__RECORDS__
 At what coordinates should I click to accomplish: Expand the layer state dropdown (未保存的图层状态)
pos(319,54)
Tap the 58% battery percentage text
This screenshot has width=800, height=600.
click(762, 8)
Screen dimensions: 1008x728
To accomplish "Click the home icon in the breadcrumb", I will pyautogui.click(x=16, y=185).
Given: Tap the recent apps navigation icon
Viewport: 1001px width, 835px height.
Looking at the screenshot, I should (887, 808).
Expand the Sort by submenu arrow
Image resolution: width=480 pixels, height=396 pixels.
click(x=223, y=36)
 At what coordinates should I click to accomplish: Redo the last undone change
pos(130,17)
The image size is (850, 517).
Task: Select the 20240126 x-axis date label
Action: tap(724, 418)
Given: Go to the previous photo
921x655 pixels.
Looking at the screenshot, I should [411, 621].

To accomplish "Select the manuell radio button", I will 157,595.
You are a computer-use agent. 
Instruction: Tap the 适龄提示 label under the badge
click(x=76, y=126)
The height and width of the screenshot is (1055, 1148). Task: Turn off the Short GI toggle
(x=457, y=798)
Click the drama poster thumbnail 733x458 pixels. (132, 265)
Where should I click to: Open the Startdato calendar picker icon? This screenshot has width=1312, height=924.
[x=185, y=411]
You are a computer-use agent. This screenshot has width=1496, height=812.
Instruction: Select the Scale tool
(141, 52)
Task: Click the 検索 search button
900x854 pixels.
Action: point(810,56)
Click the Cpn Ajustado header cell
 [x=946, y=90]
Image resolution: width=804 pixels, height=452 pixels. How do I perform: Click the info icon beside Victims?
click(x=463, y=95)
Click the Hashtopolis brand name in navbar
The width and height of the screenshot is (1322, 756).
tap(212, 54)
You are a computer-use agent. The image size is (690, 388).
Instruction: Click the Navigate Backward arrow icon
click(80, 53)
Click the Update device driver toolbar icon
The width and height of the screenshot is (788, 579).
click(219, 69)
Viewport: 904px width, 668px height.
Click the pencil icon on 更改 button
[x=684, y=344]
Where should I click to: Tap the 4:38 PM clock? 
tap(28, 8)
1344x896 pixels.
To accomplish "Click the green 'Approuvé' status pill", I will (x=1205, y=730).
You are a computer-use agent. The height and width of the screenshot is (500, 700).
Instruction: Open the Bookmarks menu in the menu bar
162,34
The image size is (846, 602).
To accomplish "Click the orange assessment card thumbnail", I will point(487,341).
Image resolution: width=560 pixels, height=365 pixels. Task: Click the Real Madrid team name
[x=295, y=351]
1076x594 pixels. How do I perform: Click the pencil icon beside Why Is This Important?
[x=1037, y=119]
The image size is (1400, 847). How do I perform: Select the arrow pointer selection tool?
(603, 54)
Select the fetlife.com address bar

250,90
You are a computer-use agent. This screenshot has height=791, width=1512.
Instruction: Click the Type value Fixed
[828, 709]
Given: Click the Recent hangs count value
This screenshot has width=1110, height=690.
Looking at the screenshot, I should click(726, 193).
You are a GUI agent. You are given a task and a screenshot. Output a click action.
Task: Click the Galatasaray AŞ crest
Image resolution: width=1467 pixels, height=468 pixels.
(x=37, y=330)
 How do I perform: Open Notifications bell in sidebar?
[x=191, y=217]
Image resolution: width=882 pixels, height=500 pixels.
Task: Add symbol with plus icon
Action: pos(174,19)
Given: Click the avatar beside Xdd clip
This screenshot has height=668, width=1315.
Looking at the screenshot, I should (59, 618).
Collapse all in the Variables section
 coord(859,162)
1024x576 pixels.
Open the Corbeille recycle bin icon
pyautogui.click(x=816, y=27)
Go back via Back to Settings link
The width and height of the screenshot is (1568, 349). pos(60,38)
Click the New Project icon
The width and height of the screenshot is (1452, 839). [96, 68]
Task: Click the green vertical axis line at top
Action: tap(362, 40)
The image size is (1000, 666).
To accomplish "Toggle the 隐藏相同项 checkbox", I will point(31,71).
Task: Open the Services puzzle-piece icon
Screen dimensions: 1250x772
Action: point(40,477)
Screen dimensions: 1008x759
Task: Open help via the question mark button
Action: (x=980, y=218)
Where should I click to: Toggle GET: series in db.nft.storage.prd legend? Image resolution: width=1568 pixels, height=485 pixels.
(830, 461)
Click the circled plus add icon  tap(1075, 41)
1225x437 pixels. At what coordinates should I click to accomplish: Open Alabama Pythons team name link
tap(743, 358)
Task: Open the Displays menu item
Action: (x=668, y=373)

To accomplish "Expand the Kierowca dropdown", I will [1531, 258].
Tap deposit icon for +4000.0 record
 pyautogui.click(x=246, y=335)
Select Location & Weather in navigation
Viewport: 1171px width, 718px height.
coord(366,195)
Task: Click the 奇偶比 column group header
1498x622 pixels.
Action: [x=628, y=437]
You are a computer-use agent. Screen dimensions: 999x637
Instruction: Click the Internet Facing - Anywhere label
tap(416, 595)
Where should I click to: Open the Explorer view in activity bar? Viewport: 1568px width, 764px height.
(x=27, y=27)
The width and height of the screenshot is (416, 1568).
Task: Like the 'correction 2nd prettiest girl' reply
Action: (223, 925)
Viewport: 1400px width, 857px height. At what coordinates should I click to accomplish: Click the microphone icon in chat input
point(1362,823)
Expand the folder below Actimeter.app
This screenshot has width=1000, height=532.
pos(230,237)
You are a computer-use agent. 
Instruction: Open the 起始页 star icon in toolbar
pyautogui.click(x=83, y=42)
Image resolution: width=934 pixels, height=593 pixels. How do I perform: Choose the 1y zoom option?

__TASK REQUIREMENTS__
In the entries, find every line holding "will" and copy it.

__RESPONSE TO THE EXERCISE__
To accomplish "Click the home icon in the breadcrumb", I will pyautogui.click(x=16, y=185).
To accomplish "Select the manuell radio button", I will 157,595.
To accomplish "Click the green 'Approuvé' status pill", I will (x=1205, y=730).
To accomplish "Click the orange assessment card thumbnail", I will point(487,341).
To accomplish "Toggle the 隐藏相同项 checkbox", I will point(31,71).
To accomplish "Expand the Kierowca dropdown", I will [1531, 258].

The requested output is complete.